Fin qui abbiamo parlato di cause occulte e conseguenze a lungo termine. Detto che il rischio di un effetto domino su un’area già instabile potrebbe portare nel conflitto anche altri Stati (come il pericolo Iran, a sua volta secondo produttore di gas naturale al mondo), cerchiamo di capire anche quali sono le conseguenze immediate di un conflitto in Siria. Il primo e più evidente è l’aumento del prezzo del petrolio, sia per la riduzione dei prelievi nel Paese sia per gli inevitabili giochi al rialzo degli speculatori. Non solo, perché noi italiani, che dipendiamo dai gasdotti stranieri per gran parte del nostro fabbisogno, rischiamo di trovare pessime sorprese anche nella bolletta del gas. A un livello più macro, bisogna comprende poi come reagirà la Borsa a quanto sta accadendo. E’ risaputo che imercati azionari seguono l’andamento dell’umore politico. Il che in questo momento significa assoluta incertezza.
A influenzare l’andamento dei titoli (ma anche indici nazionali come lo spread) sono soprattutto le decisioni politiche, che si susseguono senza sosta. Il Regno Unito con uno storico voto del Parlamento ha detto ‘no’ all’intervento in Siria mettendo il premier Cameron in una situazione imbarazzante con l’alleato Obama; la Francia da parte sua frena su un coinvolgimento in una guerra senza legittimazione. E l’Italia? Nonostante le sanzioni sulle importazioni dalla Siria, nell’Unione Europea è proprio il nostro Paese il suo principale partner commerciale.
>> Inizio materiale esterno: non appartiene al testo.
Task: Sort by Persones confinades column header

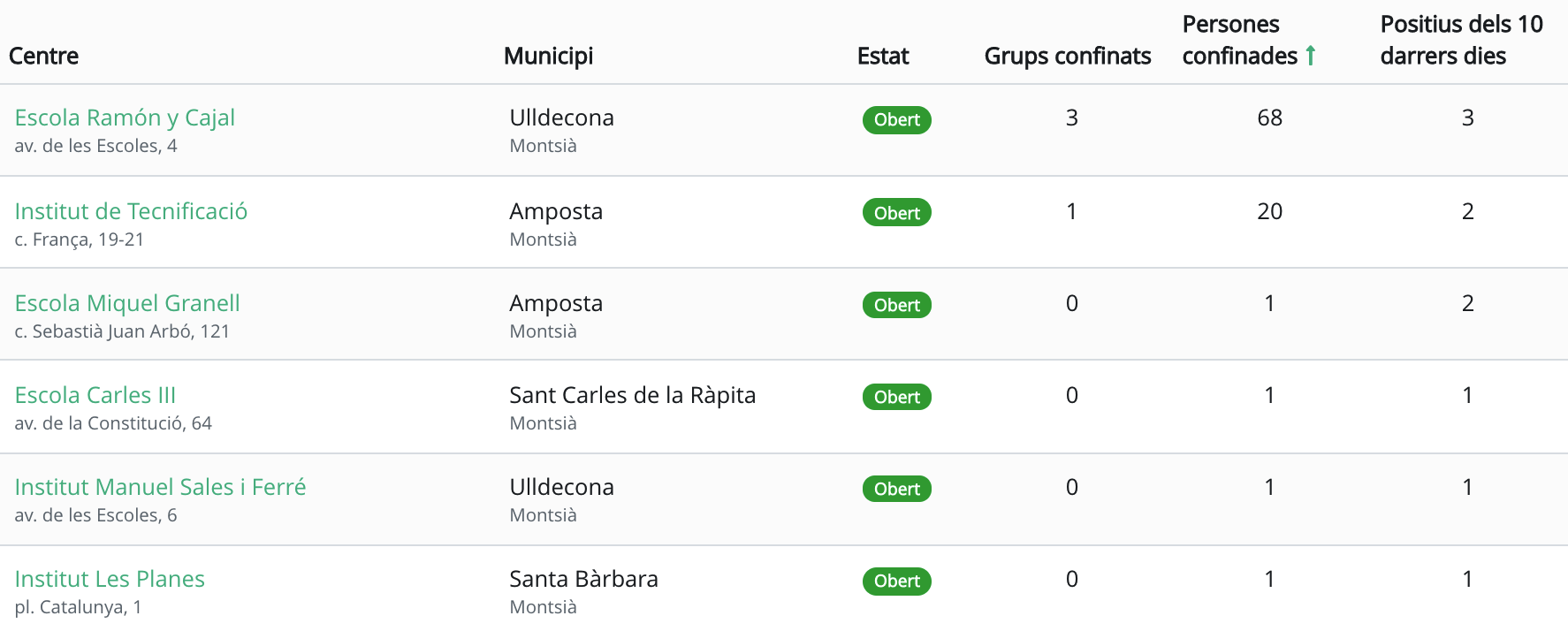Action: [x=1239, y=40]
Questo rende la posizione ancora più delicata, perché l’intervento sarebbe decisamente costoso sia per i fondi da stanziare per gli eserciti sia per le ripercussioni economiche: abbiamo già detto della sete di gas e dobbiamo aggiungere gli interessi dell’ENI nell’area. Pare quindi assodato che secondo logica l’Italia non si farà coinvolgere nella guerra, almeno in un primo momento. Così gli Stati Uniti potrebbero trovarsi soli in un pantano, con la Russia spettatore interessato.